How to Reuse ChatGPT Prompts in Ollama

Published March 24, 2026 · Updated March 24, 2026 · 4 min read

Ollama's API is designed to be OpenAI-compatible, which means ChatGPT prompts mostly work in Ollama with just a model name change. The exceptions are system prompt handling on older models, and the fact that local models behave differently from GPT-4 even with identical prompts.

API compatibility

Ollama's chat endpoint accepts the same messages array format as OpenAI:

# OpenAI format — works directly in Ollama for most models
{
  "model": "llama3.2",        # change from "gpt-4o" to local model name
  "messages": [
    {"role": "system", "content": "You are a helpful assistant."},
    {"role": "user", "content": "Explain tokenization briefly."}
  ]
}

For basic text completion with modern models (Llama 3, Mistral, Gemma), this works without modification beyond the model name. The Ollama API translates the OpenAI-format messages into the model's native instruction format automatically.

System prompt handling differences

Modern models (Llama 3.x, Mistral 0.3+, Gemma 2) handle system prompts in the messages array well. Older models (Llama 2, early Mistral) were fine-tuned with instruction formats that expect the system prompt embedded directly in the first user message:

# Older Llama 2 native format
[INST] <>
You are a helpful assistant.
<>

Explain tokenization briefly. [/INST]

Ollama handles this translation automatically for the models it knows about. If a model isn't following system instructions reliably, try embedding the system content in the first user message instead of using a separate system message.

Quality differences vs GPT-4

The bigger practical difference is model quality. Llama 3.2 (8B parameters), even with an identical prompt, produces different output than GPT-4o. Local models from Ollama are generally competitive for straightforward tasks and noticeably weaker on complex reasoning, long-context tasks, and instruction following with many constraints.
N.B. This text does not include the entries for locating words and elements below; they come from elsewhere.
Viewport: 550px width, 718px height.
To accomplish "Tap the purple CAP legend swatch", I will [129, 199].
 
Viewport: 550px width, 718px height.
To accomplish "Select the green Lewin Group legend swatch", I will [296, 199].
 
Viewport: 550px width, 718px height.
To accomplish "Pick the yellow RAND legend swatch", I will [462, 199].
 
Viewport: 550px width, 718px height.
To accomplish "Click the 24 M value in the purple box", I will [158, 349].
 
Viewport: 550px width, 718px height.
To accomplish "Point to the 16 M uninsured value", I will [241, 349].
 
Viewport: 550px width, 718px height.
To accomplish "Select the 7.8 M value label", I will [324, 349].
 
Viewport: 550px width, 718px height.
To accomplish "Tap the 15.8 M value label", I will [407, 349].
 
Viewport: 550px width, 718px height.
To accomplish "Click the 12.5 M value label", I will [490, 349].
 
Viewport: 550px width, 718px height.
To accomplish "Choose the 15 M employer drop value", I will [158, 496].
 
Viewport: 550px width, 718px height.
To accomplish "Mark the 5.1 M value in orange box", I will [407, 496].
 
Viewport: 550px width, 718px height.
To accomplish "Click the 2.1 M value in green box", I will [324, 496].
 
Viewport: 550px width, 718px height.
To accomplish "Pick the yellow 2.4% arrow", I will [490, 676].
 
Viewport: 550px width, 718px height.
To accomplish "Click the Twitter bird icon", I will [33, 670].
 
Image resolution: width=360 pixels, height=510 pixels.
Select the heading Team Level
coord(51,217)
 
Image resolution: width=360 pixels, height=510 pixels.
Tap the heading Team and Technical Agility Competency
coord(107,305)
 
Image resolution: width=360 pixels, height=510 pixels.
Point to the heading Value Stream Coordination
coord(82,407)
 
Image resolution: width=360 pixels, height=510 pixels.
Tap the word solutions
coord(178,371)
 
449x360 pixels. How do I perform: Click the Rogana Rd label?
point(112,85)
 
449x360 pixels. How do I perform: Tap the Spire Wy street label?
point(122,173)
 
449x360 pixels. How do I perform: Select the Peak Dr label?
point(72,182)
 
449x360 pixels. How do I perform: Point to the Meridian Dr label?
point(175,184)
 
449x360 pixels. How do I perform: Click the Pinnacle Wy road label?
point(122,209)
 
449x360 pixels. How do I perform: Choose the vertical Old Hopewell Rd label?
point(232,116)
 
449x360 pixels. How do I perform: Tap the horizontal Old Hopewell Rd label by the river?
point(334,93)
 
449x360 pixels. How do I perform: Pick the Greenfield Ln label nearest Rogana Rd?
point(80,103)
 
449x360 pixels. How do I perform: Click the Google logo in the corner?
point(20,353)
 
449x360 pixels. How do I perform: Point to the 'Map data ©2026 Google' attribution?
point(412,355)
Prompts that rely on GPT-4's ability to infer intent from ambiguous instructions may need to be made more explicit for local models. What works as "summarise this" for GPT-4 may need to be "summarise this in 3 bullet points, each under 20 words" for a local model to produce consistently useful output.

Model selection matters: Ollama supports many models with different strengths. For code-heavy tasks, CodeLlama or Deepseek-Coder often outperform general-purpose models at their parameter size. For instruction-following, Mistral and Llama 3 are usually stronger than older alternatives. Match the model to the task before assuming the prompt is the problem.

Benefits that justify the conversion effort

Running prompts locally through Ollama has real advantages: no API costs for development and testing, no data leaving your machine (important for sensitive content), no rate limits, and faster iteration during prompt development. The cost is lower quality on complex tasks and the need to tune prompts for the specific local model you're using.